Collected data
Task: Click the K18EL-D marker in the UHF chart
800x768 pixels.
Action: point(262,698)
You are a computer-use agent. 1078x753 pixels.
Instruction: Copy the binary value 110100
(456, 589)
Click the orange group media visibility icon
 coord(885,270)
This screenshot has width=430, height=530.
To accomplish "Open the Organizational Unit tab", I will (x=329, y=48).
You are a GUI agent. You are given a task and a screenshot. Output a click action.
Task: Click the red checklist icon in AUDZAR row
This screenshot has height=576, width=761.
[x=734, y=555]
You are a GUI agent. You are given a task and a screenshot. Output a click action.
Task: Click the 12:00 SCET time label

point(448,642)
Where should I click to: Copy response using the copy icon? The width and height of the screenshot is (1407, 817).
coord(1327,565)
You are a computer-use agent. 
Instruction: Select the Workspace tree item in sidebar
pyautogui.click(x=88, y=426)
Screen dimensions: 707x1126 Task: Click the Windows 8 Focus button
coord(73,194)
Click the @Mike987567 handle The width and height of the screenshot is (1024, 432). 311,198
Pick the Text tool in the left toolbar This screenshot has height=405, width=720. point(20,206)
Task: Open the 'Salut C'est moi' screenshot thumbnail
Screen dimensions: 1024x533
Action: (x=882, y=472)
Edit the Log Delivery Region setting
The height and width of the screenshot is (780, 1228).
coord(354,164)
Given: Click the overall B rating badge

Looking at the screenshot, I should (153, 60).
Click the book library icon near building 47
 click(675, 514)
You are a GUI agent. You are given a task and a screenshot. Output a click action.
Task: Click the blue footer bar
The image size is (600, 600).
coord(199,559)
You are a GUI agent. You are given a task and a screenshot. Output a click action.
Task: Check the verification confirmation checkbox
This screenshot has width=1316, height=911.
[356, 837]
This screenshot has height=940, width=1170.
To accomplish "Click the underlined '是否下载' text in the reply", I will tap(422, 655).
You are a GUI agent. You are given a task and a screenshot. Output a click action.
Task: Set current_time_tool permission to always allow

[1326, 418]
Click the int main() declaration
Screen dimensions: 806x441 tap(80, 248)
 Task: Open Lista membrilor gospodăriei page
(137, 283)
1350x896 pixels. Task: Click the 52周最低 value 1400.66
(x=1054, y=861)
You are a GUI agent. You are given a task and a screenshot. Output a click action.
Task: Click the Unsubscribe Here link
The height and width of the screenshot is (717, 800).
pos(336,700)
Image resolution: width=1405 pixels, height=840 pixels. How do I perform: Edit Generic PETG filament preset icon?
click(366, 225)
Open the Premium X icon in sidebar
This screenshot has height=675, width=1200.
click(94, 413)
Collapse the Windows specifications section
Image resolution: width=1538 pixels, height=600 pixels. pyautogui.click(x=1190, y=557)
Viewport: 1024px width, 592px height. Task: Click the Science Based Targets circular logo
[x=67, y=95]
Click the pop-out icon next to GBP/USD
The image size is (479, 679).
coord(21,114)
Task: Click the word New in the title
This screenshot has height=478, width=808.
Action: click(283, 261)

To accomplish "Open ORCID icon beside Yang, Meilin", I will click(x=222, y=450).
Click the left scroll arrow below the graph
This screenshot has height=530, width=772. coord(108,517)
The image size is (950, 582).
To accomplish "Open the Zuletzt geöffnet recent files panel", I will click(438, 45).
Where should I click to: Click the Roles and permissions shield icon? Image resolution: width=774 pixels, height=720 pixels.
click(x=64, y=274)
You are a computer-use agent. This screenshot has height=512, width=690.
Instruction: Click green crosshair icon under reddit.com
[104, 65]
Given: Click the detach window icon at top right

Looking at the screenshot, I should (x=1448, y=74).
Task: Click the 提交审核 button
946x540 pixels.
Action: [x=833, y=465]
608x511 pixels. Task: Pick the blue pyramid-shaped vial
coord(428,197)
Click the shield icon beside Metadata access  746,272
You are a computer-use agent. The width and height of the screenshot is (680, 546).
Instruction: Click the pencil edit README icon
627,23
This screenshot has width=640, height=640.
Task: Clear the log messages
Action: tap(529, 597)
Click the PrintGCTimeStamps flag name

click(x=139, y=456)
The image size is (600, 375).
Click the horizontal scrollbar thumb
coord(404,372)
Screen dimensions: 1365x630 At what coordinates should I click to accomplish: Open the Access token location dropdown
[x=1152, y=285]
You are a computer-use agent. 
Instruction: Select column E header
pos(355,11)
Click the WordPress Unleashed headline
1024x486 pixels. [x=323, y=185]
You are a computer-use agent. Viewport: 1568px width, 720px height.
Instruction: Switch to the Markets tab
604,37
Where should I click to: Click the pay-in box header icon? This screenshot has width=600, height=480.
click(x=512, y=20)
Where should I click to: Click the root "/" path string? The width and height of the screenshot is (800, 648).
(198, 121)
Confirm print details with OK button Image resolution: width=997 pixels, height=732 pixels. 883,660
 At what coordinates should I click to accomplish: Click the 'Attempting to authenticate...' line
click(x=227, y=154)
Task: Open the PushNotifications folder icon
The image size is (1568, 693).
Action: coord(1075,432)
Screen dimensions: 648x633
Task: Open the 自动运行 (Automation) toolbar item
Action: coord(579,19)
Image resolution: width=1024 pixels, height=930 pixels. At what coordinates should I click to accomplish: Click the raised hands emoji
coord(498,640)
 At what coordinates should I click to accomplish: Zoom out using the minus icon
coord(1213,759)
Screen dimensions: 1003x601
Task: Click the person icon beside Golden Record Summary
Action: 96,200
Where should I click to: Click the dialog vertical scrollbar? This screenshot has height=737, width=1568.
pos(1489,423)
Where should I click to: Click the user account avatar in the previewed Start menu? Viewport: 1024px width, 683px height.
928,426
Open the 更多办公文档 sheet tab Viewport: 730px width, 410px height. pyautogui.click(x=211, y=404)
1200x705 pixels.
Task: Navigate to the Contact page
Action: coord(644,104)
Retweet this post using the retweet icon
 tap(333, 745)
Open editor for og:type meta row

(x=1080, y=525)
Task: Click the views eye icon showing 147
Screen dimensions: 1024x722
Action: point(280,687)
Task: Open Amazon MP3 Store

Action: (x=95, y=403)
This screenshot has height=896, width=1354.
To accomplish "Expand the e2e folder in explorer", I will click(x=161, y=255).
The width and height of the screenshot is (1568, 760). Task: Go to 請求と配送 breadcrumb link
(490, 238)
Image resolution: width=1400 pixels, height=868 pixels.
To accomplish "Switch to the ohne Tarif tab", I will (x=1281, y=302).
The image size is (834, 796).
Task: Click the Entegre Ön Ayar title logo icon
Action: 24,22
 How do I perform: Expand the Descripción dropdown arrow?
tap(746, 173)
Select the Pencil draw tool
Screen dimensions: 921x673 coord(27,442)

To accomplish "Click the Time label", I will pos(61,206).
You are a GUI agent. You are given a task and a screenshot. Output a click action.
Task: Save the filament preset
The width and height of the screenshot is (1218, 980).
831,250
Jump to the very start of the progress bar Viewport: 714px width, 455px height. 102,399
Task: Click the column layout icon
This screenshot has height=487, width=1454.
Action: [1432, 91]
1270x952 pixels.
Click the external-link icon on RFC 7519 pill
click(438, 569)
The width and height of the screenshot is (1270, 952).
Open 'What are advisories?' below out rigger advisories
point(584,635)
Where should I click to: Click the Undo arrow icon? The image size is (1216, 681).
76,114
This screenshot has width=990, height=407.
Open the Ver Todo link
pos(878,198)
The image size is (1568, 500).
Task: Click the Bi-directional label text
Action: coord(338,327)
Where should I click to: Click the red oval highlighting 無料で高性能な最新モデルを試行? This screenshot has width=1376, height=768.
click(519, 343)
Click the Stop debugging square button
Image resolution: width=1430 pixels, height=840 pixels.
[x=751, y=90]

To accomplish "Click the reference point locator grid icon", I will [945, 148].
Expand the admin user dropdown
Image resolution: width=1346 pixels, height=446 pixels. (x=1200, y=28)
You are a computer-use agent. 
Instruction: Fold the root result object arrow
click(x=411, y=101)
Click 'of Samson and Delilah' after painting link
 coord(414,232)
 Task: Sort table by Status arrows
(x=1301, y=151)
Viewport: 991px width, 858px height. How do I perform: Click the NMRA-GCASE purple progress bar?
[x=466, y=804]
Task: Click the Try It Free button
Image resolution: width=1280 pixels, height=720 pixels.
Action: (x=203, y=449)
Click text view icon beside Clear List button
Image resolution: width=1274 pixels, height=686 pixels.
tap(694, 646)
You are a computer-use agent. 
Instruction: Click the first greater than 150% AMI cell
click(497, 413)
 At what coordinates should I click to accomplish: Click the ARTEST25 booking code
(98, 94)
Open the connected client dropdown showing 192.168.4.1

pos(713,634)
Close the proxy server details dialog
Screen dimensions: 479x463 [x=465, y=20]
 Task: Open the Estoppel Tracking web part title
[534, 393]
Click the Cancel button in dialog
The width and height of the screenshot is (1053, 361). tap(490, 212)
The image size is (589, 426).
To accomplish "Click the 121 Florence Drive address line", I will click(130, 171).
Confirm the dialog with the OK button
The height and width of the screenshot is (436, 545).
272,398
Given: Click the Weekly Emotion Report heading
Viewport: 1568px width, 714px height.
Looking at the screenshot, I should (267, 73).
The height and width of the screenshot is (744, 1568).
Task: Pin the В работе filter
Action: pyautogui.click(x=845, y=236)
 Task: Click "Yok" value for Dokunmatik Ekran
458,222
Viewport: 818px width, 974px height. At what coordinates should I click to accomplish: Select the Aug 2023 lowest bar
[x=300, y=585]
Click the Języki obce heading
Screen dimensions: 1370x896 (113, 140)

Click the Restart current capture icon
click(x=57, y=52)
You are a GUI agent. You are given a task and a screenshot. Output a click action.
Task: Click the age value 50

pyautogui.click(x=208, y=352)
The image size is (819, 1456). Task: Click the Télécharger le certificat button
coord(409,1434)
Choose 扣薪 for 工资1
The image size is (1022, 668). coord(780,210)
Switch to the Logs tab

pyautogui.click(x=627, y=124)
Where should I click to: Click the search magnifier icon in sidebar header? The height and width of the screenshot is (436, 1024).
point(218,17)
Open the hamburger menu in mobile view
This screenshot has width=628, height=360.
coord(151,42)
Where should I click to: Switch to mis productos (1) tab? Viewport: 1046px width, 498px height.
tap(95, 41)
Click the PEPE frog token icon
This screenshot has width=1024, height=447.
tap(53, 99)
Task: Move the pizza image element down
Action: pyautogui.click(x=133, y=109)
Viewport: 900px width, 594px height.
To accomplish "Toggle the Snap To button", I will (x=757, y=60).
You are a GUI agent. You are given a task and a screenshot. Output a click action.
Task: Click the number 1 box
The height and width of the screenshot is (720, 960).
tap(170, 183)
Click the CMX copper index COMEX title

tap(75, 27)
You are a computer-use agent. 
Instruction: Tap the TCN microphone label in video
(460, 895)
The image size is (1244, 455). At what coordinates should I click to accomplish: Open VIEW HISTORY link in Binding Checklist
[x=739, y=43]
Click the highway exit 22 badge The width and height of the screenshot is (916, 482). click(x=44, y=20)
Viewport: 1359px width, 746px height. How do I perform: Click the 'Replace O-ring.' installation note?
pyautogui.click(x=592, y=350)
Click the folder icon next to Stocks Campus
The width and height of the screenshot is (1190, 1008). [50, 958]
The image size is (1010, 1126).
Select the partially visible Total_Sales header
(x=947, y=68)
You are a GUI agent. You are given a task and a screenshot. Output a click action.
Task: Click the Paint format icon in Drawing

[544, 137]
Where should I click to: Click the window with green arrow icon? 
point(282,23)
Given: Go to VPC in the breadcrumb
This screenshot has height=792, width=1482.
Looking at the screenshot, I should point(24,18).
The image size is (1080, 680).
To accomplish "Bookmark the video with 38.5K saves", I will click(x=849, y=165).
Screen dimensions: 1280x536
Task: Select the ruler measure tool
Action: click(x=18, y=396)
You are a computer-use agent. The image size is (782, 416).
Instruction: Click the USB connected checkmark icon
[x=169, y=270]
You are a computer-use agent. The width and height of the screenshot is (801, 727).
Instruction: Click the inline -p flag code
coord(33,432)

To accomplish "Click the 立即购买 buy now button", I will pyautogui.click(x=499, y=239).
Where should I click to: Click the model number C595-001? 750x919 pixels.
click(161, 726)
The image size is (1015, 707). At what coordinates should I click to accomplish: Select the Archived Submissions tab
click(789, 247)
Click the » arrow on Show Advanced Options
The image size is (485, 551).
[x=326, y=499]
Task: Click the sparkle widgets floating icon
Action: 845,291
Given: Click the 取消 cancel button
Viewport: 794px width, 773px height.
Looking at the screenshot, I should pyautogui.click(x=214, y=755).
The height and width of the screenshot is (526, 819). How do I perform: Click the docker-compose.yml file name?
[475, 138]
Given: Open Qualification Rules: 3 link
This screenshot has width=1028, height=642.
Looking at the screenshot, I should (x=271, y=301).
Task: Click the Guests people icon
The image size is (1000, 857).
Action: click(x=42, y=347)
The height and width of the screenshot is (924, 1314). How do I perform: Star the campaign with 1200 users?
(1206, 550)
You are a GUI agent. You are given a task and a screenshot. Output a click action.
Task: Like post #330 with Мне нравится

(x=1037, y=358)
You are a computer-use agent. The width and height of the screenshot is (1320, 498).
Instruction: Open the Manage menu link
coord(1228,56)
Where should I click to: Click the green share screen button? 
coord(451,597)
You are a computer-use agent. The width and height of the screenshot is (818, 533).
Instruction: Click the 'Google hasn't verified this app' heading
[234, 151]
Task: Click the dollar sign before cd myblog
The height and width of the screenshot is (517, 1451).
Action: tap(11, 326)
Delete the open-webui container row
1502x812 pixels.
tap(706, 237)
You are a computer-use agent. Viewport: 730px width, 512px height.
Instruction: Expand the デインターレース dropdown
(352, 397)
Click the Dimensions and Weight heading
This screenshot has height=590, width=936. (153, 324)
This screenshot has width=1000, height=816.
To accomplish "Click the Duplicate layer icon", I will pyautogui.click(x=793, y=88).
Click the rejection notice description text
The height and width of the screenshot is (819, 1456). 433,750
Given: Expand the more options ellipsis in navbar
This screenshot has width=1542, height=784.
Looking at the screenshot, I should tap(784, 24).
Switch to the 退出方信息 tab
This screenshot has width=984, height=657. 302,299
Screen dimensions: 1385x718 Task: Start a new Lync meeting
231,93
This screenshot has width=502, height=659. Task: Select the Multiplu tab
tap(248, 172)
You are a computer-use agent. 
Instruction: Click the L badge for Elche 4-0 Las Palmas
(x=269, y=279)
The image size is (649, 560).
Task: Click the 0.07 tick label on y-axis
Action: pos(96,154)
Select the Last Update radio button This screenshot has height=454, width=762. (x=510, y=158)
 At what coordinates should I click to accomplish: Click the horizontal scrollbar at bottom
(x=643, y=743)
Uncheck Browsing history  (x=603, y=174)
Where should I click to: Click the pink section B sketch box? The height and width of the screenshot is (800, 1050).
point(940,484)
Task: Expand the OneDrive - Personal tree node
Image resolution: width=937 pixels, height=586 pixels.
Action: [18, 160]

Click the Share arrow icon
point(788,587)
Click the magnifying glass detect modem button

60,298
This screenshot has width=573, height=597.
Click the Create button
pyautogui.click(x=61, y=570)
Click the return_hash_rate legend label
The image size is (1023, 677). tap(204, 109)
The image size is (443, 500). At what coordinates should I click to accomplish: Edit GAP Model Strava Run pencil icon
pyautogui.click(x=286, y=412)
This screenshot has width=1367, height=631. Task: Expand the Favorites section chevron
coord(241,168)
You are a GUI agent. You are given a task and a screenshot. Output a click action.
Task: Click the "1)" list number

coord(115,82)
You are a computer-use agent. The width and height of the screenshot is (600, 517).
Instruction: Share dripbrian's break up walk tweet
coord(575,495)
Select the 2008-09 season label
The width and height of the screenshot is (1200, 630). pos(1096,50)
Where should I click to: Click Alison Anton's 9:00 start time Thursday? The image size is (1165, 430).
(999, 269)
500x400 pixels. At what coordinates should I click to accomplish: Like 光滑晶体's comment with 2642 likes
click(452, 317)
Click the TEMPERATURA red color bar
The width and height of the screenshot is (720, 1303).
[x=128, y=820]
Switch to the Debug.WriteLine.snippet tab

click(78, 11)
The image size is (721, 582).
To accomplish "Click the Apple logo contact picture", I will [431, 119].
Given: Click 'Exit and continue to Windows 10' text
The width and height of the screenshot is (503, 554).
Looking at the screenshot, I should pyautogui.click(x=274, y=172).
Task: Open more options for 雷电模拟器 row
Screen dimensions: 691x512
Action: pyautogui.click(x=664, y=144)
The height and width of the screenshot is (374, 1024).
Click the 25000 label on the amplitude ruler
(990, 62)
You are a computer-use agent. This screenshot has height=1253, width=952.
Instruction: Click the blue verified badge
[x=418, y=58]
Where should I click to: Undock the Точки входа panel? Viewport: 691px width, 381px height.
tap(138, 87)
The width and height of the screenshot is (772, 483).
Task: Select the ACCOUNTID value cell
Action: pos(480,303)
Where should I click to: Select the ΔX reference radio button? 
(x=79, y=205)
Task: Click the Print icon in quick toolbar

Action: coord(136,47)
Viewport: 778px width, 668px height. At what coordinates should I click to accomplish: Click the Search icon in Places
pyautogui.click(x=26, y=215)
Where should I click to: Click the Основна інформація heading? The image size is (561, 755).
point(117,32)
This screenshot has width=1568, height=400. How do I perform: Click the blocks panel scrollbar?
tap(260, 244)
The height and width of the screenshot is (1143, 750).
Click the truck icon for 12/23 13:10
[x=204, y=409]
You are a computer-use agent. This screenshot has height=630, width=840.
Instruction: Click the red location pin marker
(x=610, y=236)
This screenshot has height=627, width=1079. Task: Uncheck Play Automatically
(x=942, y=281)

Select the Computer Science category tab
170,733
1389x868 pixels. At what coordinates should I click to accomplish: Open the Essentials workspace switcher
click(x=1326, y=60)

PROBLEM: The expected answer is every line above in which the word "more" appears.

YOUR RESPONSE:
Given: Expand the more options ellipsis in navbar
Task: Open more options for 雷电模拟器 row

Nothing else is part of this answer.